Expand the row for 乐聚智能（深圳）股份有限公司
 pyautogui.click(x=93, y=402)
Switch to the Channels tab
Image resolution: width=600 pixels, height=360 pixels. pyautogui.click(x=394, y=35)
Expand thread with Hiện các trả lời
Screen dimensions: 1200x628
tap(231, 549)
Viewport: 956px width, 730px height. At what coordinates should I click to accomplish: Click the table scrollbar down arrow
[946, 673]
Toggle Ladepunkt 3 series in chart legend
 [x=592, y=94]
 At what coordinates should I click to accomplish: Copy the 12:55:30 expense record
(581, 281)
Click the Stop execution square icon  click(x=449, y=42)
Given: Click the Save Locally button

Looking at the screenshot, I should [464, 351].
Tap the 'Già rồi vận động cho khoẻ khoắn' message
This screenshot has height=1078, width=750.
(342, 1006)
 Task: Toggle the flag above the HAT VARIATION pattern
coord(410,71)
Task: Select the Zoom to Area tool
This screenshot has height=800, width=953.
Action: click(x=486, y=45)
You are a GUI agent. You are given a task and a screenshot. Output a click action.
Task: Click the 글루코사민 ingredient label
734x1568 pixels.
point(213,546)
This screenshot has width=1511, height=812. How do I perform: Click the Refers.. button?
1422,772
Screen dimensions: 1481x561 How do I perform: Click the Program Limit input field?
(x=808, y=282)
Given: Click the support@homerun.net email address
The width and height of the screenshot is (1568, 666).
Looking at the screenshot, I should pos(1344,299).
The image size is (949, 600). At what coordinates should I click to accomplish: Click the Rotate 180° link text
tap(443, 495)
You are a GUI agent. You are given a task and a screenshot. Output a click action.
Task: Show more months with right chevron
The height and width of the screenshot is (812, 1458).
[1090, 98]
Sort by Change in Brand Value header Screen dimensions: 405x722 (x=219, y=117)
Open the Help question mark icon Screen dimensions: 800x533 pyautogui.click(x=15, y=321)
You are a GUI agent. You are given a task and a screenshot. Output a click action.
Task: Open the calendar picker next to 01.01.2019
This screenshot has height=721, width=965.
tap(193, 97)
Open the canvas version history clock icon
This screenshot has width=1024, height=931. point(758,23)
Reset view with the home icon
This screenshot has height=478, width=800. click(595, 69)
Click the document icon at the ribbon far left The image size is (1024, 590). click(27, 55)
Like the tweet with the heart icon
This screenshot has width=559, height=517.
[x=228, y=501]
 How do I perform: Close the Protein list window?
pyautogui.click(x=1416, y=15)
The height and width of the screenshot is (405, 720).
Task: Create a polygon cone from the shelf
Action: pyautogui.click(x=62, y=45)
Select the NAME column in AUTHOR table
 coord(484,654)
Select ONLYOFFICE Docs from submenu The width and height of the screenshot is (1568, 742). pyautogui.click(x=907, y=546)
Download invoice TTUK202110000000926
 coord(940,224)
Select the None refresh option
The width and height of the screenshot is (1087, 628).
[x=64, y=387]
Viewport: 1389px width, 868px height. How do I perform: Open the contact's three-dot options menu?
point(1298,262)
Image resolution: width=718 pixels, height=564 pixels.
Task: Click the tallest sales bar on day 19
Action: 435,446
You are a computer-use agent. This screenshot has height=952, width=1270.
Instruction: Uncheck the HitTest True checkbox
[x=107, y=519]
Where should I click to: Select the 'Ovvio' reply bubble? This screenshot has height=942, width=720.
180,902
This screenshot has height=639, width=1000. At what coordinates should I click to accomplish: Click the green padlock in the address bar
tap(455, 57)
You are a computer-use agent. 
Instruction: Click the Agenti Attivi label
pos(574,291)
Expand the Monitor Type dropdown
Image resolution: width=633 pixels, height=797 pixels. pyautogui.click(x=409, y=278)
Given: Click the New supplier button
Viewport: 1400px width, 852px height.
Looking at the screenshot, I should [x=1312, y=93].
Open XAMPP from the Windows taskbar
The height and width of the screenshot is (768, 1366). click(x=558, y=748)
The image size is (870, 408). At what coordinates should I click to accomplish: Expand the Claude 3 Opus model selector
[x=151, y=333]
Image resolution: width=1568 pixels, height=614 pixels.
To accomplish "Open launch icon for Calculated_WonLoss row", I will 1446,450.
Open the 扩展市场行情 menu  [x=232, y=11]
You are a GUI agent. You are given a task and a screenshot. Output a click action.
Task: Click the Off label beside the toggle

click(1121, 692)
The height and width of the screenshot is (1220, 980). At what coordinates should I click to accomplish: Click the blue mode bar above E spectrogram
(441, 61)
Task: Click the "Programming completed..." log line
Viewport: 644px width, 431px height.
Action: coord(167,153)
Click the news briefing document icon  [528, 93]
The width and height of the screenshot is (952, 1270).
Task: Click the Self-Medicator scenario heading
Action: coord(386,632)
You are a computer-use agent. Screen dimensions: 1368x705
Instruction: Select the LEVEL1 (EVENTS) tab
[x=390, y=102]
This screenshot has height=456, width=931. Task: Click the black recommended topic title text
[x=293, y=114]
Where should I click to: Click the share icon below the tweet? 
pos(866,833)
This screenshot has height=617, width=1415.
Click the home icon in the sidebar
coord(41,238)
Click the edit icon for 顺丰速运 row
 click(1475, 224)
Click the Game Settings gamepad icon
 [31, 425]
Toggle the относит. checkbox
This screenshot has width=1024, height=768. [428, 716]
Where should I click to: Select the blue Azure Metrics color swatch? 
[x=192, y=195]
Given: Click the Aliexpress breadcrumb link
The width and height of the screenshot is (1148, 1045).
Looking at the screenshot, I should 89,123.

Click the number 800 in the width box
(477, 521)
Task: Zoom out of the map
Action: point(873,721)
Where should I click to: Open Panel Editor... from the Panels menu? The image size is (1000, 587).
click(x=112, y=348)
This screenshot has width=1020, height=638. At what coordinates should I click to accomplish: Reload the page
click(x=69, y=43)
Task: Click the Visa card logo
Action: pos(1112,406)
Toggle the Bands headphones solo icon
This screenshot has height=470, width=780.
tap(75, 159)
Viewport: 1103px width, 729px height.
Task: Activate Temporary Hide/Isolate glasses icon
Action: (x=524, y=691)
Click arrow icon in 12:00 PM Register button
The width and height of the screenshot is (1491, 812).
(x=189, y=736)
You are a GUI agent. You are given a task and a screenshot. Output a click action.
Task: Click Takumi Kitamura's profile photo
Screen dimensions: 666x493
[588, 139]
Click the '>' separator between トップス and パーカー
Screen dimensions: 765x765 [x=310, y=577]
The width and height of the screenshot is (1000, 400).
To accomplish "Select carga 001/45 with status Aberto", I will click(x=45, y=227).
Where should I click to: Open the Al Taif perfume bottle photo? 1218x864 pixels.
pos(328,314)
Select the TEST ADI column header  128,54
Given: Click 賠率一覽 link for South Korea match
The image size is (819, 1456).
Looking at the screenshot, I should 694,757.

=-=-=-=-=

▸ TASK DETAILS
Having read the material, set all of it down again without a single difference.

▸ EXERCISE RESPONSE
Expand the row for 乐聚智能（深圳）股份有限公司
 pyautogui.click(x=93, y=402)
Switch to the Channels tab
Image resolution: width=600 pixels, height=360 pixels. pyautogui.click(x=394, y=35)
Expand thread with Hiện các trả lời
Screen dimensions: 1200x628
tap(231, 549)
Viewport: 956px width, 730px height. At what coordinates should I click to accomplish: Click the table scrollbar down arrow
[946, 673]
Toggle Ladepunkt 3 series in chart legend
 [x=592, y=94]
 At what coordinates should I click to accomplish: Copy the 12:55:30 expense record
(581, 281)
Click the Stop execution square icon  click(x=449, y=42)
Given: Click the Save Locally button

Looking at the screenshot, I should [464, 351].
Tap the 'Già rồi vận động cho khoẻ khoắn' message
This screenshot has height=1078, width=750.
(342, 1006)
 Task: Toggle the flag above the HAT VARIATION pattern
coord(410,71)
Task: Select the Zoom to Area tool
This screenshot has height=800, width=953.
Action: click(x=486, y=45)
You are a GUI agent. You are given a task and a screenshot. Output a click action.
Task: Click the 글루코사민 ingredient label
734x1568 pixels.
point(213,546)
This screenshot has width=1511, height=812. How do I perform: Click the Refers.. button?
1422,772
Screen dimensions: 1481x561 How do I perform: Click the Program Limit input field?
(x=808, y=282)
Given: Click the support@homerun.net email address
The width and height of the screenshot is (1568, 666).
Looking at the screenshot, I should pos(1344,299).
The image size is (949, 600). At what coordinates should I click to accomplish: Click the Rotate 180° link text
tap(443, 495)
You are a GUI agent. You are given a task and a screenshot. Output a click action.
Task: Show more months with right chevron
The height and width of the screenshot is (812, 1458).
[1090, 98]
Sort by Change in Brand Value header Screen dimensions: 405x722 (x=219, y=117)
Open the Help question mark icon Screen dimensions: 800x533 pyautogui.click(x=15, y=321)
You are a GUI agent. You are given a task and a screenshot. Output a click action.
Task: Open the calendar picker next to 01.01.2019
This screenshot has height=721, width=965.
tap(193, 97)
Open the canvas version history clock icon
This screenshot has width=1024, height=931. point(758,23)
Reset view with the home icon
This screenshot has height=478, width=800. click(595, 69)
Click the document icon at the ribbon far left The image size is (1024, 590). click(27, 55)
Like the tweet with the heart icon
This screenshot has width=559, height=517.
[x=228, y=501]
 How do I perform: Close the Protein list window?
pyautogui.click(x=1416, y=15)
The height and width of the screenshot is (405, 720).
Task: Create a polygon cone from the shelf
Action: pyautogui.click(x=62, y=45)
Select the NAME column in AUTHOR table
 coord(484,654)
Select ONLYOFFICE Docs from submenu The width and height of the screenshot is (1568, 742). pyautogui.click(x=907, y=546)
Download invoice TTUK202110000000926
 coord(940,224)
Select the None refresh option
The width and height of the screenshot is (1087, 628).
[x=64, y=387]
Viewport: 1389px width, 868px height. How do I perform: Open the contact's three-dot options menu?
point(1298,262)
Image resolution: width=718 pixels, height=564 pixels.
Task: Click the tallest sales bar on day 19
Action: 435,446
You are a computer-use agent. This screenshot has height=952, width=1270.
Instruction: Uncheck the HitTest True checkbox
[x=107, y=519]
Where should I click to: Select the 'Ovvio' reply bubble? This screenshot has height=942, width=720.
180,902
This screenshot has height=639, width=1000. At what coordinates should I click to accomplish: Click the green padlock in the address bar
tap(455, 57)
You are a computer-use agent. 
Instruction: Click the Agenti Attivi label
pos(574,291)
Expand the Monitor Type dropdown
Image resolution: width=633 pixels, height=797 pixels. pyautogui.click(x=409, y=278)
Given: Click the New supplier button
Viewport: 1400px width, 852px height.
Looking at the screenshot, I should [x=1312, y=93].
Open XAMPP from the Windows taskbar
The height and width of the screenshot is (768, 1366). click(x=558, y=748)
The image size is (870, 408). At what coordinates should I click to accomplish: Expand the Claude 3 Opus model selector
[x=151, y=333]
Image resolution: width=1568 pixels, height=614 pixels.
To accomplish "Open launch icon for Calculated_WonLoss row", I will 1446,450.
Open the 扩展市场行情 menu  [x=232, y=11]
You are a GUI agent. You are given a task and a screenshot. Output a click action.
Task: Click the Off label beside the toggle

click(1121, 692)
The height and width of the screenshot is (1220, 980). At what coordinates should I click to accomplish: Click the blue mode bar above E spectrogram
(441, 61)
Task: Click the "Programming completed..." log line
Viewport: 644px width, 431px height.
Action: coord(167,153)
Click the news briefing document icon  [528, 93]
The width and height of the screenshot is (952, 1270).
Task: Click the Self-Medicator scenario heading
Action: coord(386,632)
You are a computer-use agent. Screen dimensions: 1368x705
Instruction: Select the LEVEL1 (EVENTS) tab
[x=390, y=102]
This screenshot has height=456, width=931. Task: Click the black recommended topic title text
[x=293, y=114]
Where should I click to: Click the share icon below the tweet? 
pos(866,833)
This screenshot has height=617, width=1415.
Click the home icon in the sidebar
coord(41,238)
Click the edit icon for 顺丰速运 row
 click(1475, 224)
Click the Game Settings gamepad icon
 [31, 425]
Toggle the относит. checkbox
This screenshot has width=1024, height=768. [428, 716]
Where should I click to: Select the blue Azure Metrics color swatch? 
[x=192, y=195]
Given: Click the Aliexpress breadcrumb link
The width and height of the screenshot is (1148, 1045).
Looking at the screenshot, I should 89,123.

Click the number 800 in the width box
(477, 521)
Task: Zoom out of the map
Action: point(873,721)
Where should I click to: Open Panel Editor... from the Panels menu? The image size is (1000, 587).
click(x=112, y=348)
This screenshot has width=1020, height=638. At what coordinates should I click to accomplish: Reload the page
click(x=69, y=43)
Task: Click the Visa card logo
Action: pos(1112,406)
Toggle the Bands headphones solo icon
This screenshot has height=470, width=780.
tap(75, 159)
Viewport: 1103px width, 729px height.
Task: Activate Temporary Hide/Isolate glasses icon
Action: (x=524, y=691)
Click arrow icon in 12:00 PM Register button
The width and height of the screenshot is (1491, 812).
(x=189, y=736)
You are a GUI agent. You are given a task and a screenshot. Output a click action.
Task: Click Takumi Kitamura's profile photo
Screen dimensions: 666x493
[588, 139]
Click the '>' separator between トップス and パーカー
Screen dimensions: 765x765 [x=310, y=577]
The width and height of the screenshot is (1000, 400).
To accomplish "Select carga 001/45 with status Aberto", I will click(x=45, y=227).
Where should I click to: Open the Al Taif perfume bottle photo? 1218x864 pixels.
pos(328,314)
Select the TEST ADI column header  128,54
Given: Click 賠率一覽 link for South Korea match
The image size is (819, 1456).
Looking at the screenshot, I should 694,757.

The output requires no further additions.